• [Assignment] Reproduce exactly the lines below, starting at the line that contains "Image resolution: width=689" and ending with the last line of the records, both included; leave out any pictures.

Screenshot grounding data
┌──

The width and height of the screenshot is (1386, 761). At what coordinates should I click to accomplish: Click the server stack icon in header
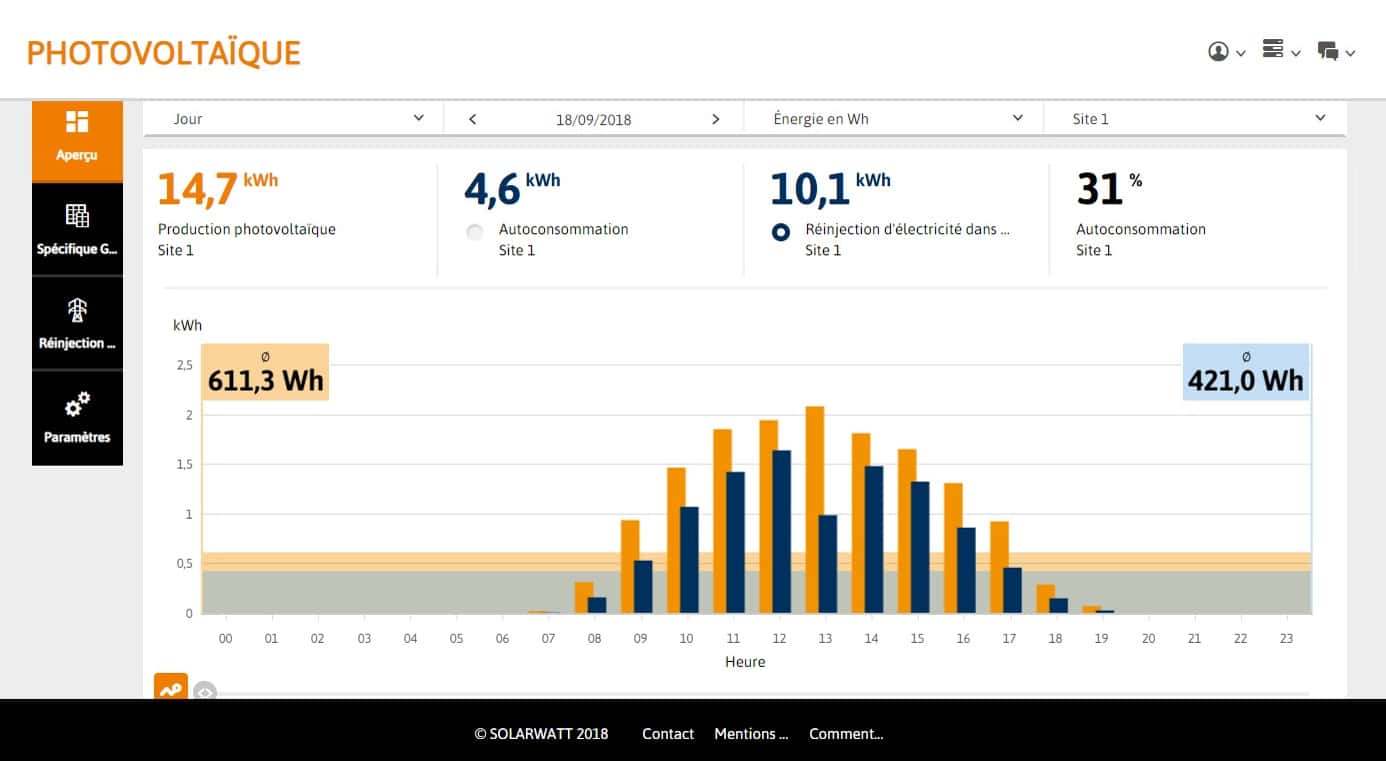coord(1273,50)
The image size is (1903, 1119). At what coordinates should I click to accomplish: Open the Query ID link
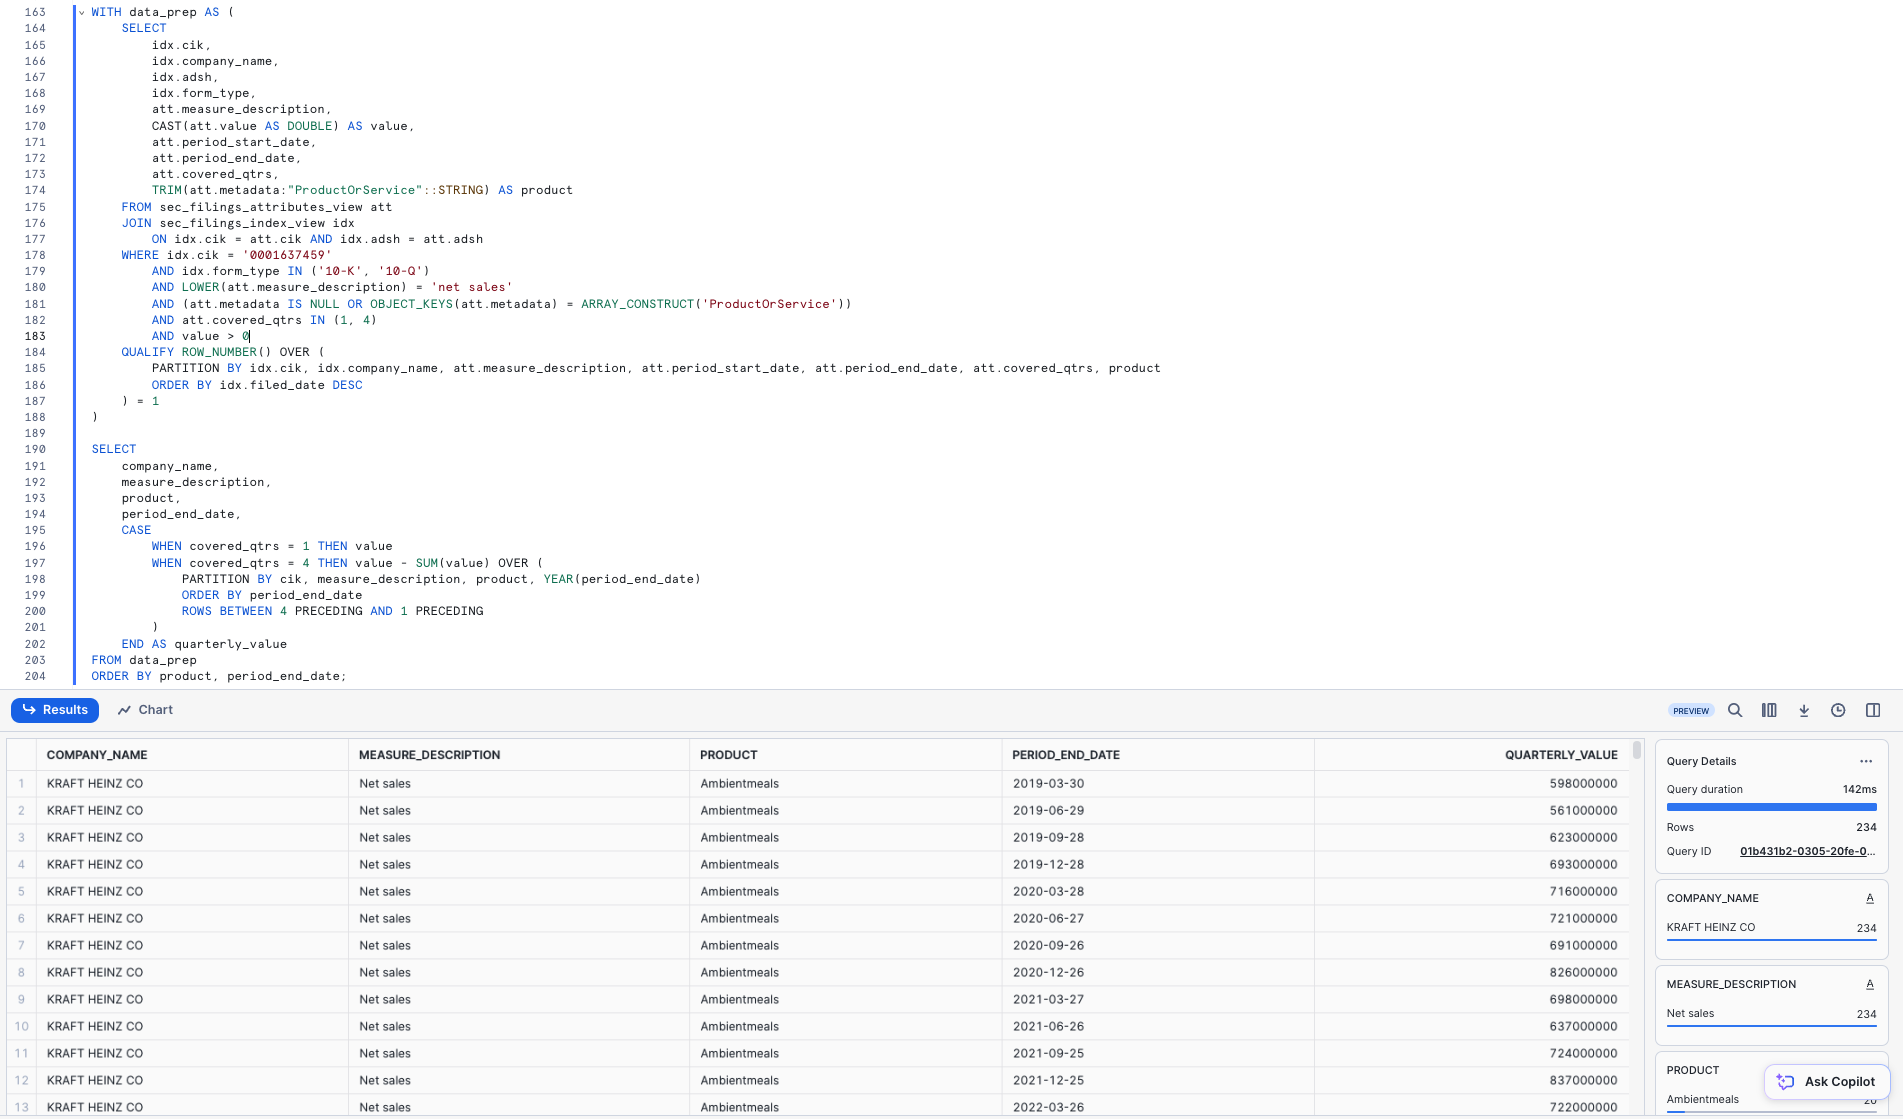pos(1807,851)
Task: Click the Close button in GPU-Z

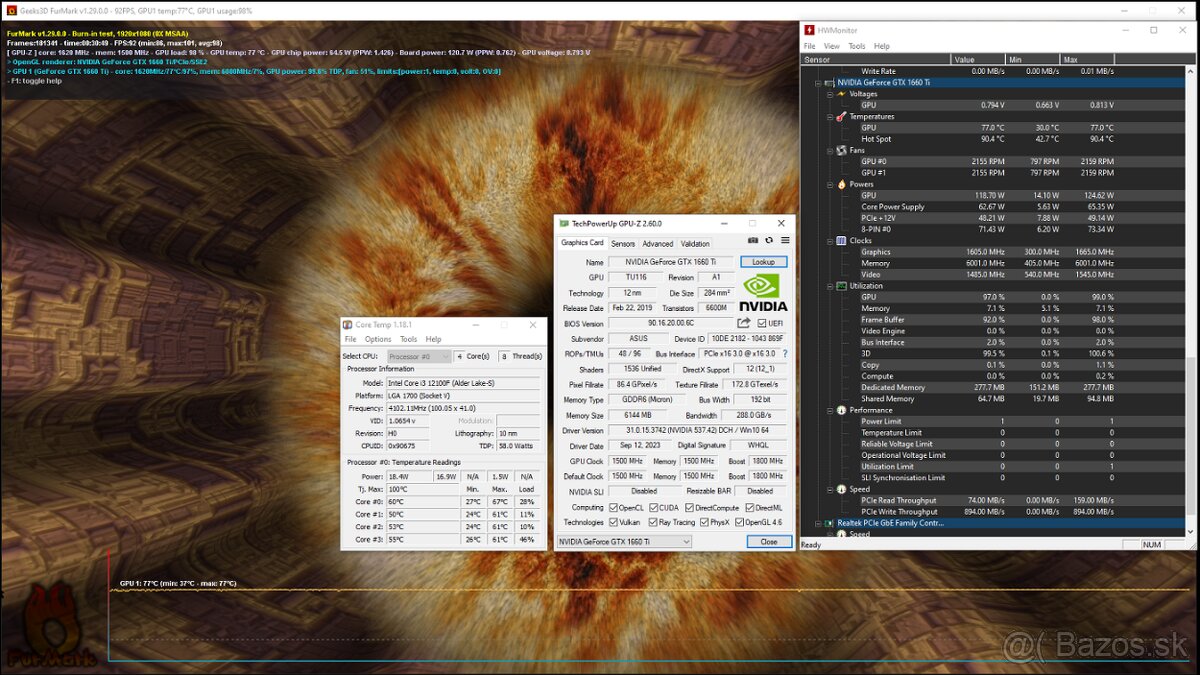Action: (769, 541)
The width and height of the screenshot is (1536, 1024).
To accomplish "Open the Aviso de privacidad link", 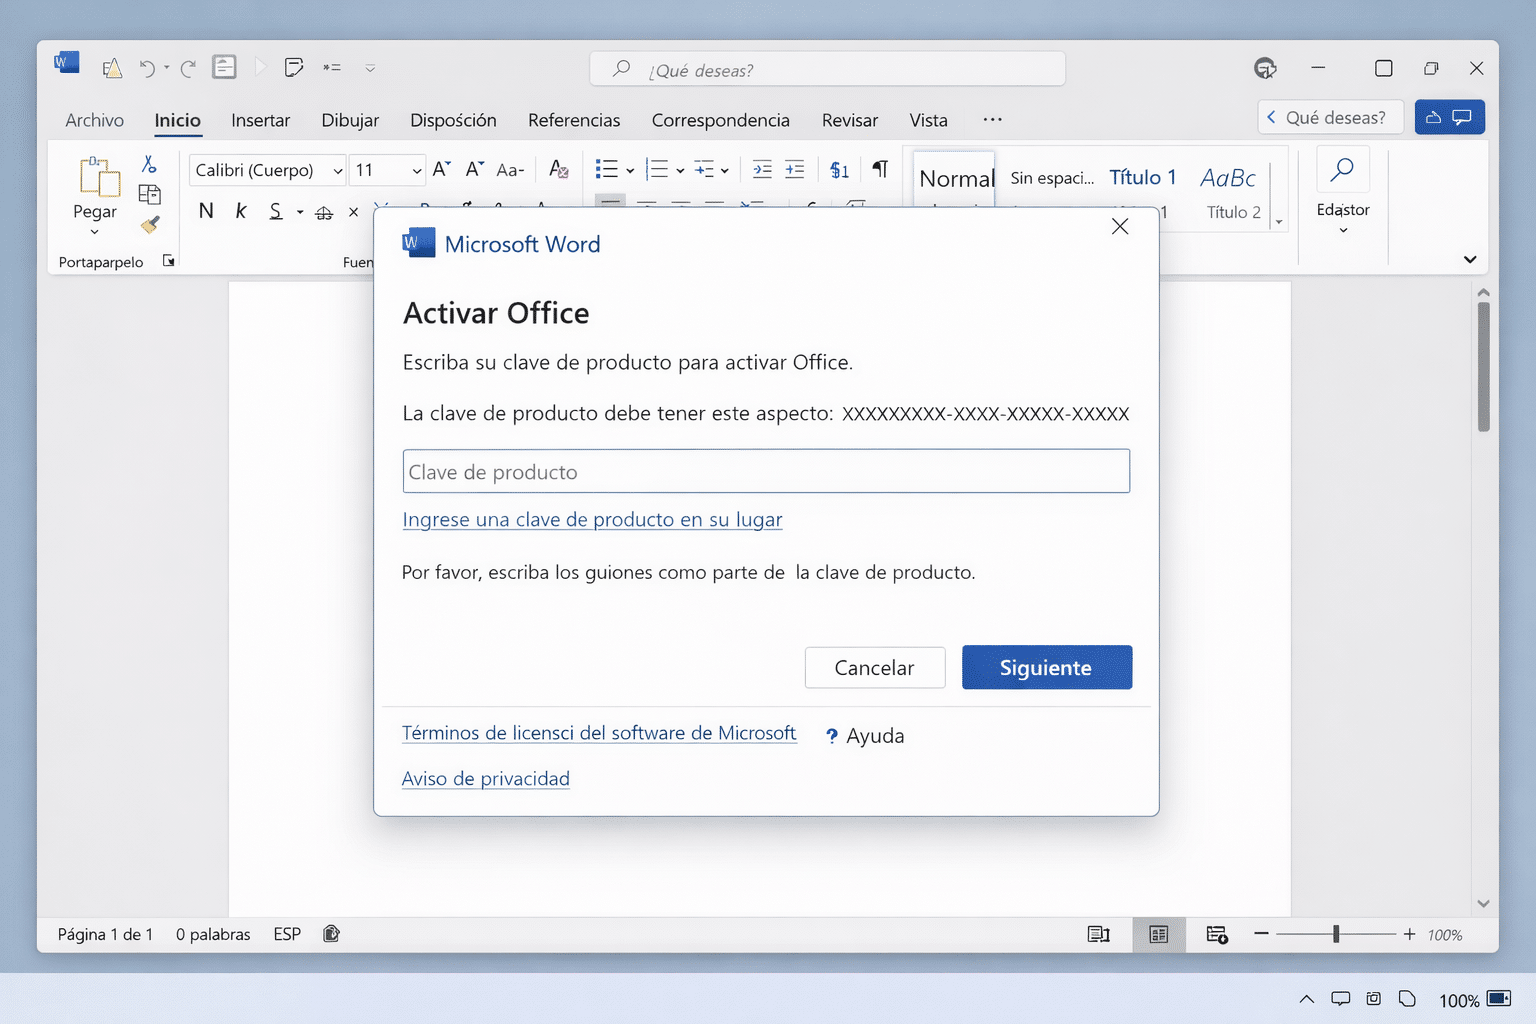I will (486, 778).
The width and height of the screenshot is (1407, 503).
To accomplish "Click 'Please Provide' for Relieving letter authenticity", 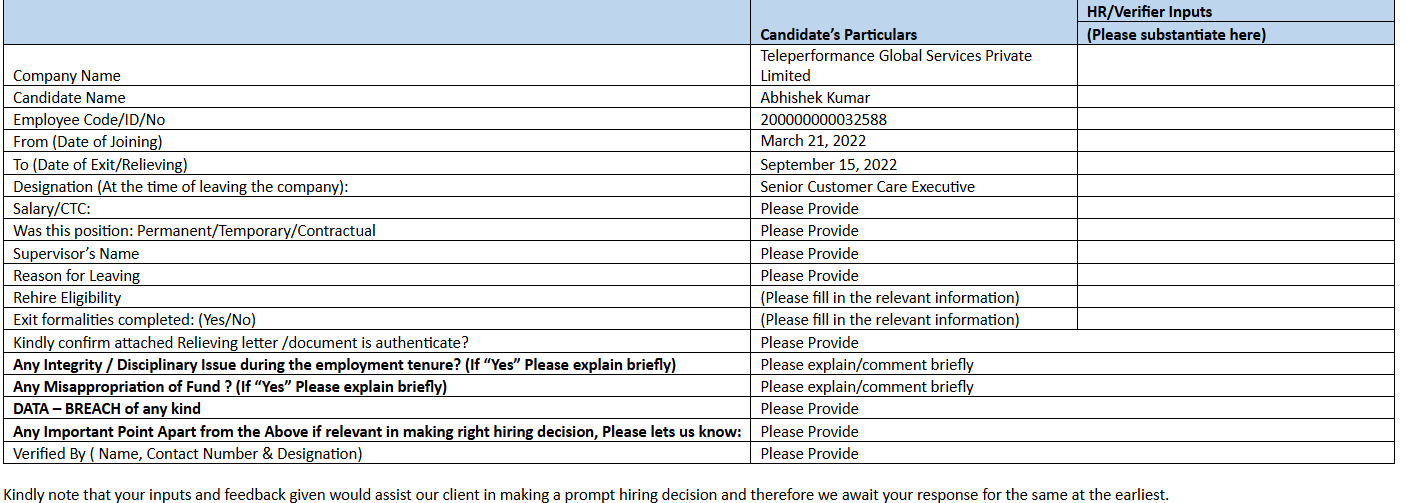I will (809, 342).
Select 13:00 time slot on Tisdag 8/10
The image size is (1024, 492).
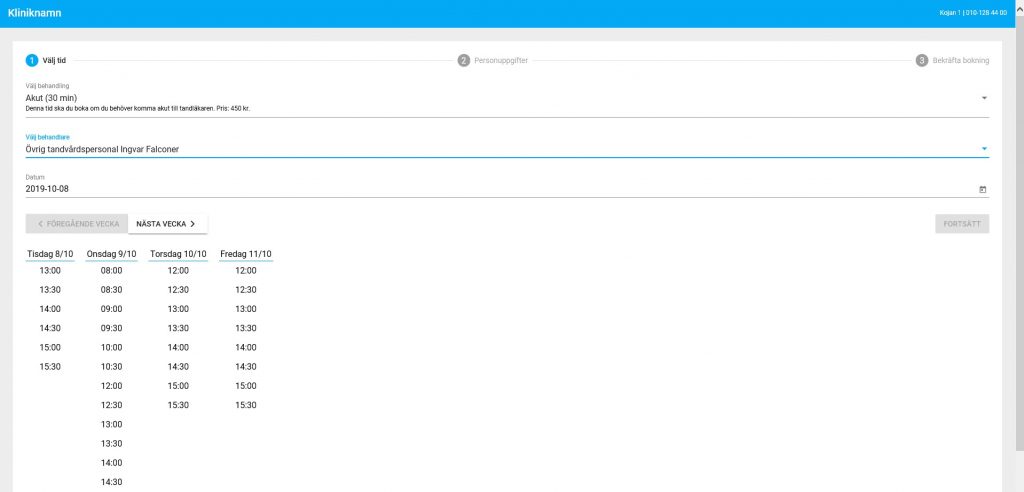50,271
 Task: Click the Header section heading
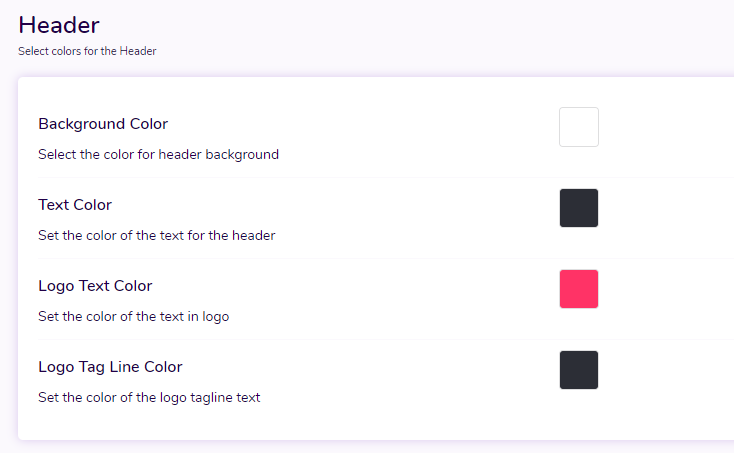[59, 25]
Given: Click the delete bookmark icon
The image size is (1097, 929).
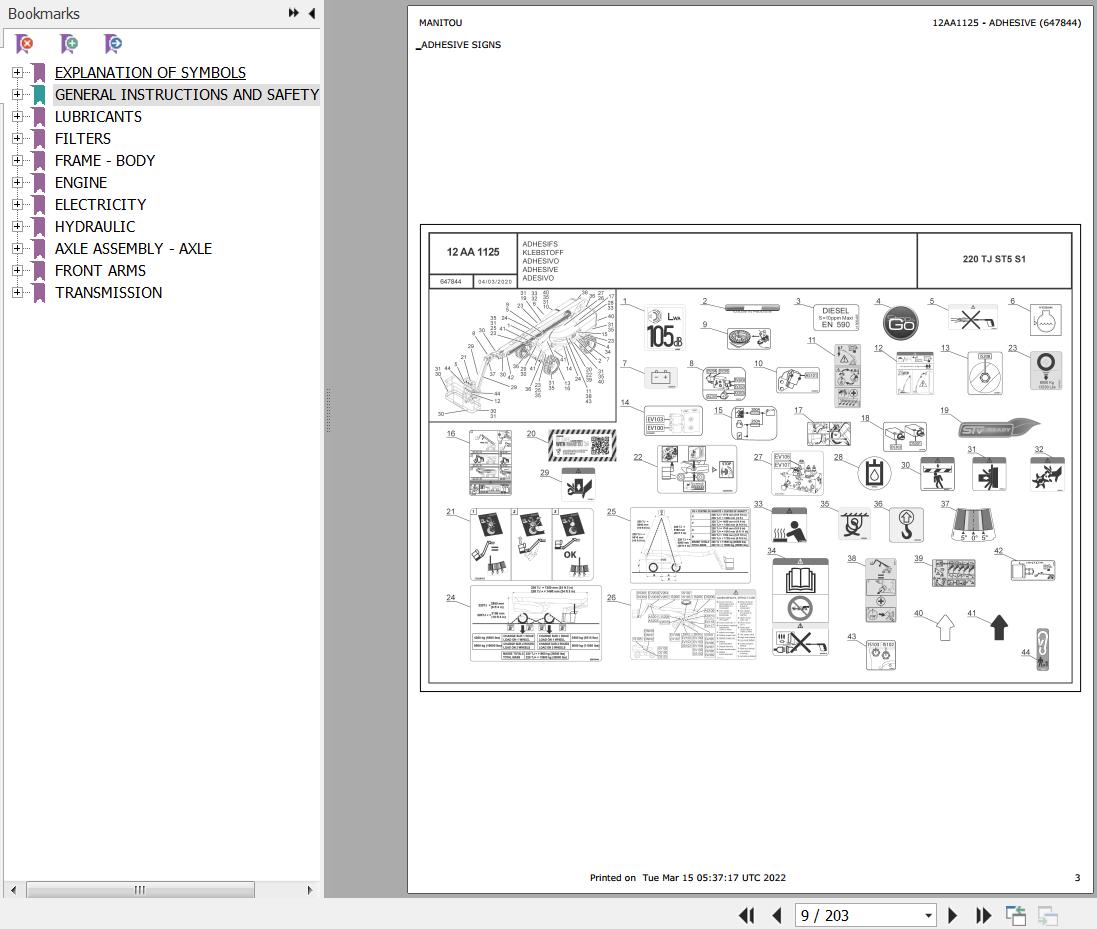Looking at the screenshot, I should coord(24,44).
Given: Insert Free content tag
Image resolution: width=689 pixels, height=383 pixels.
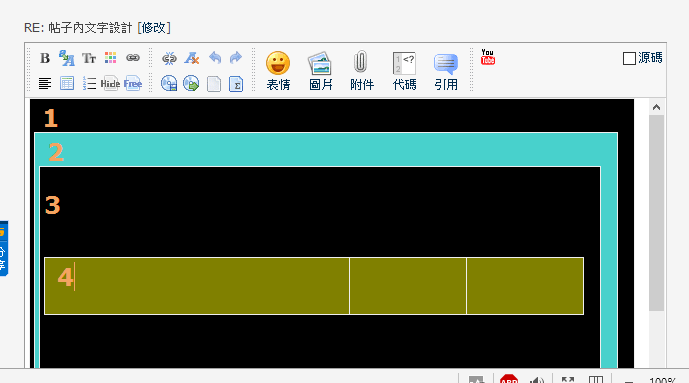Looking at the screenshot, I should pyautogui.click(x=133, y=83).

└──

• [Output of the exercise]
Image resolution: width=689 pixels, height=383 pixels.
Looking at the screenshot, I should pyautogui.click(x=133, y=83).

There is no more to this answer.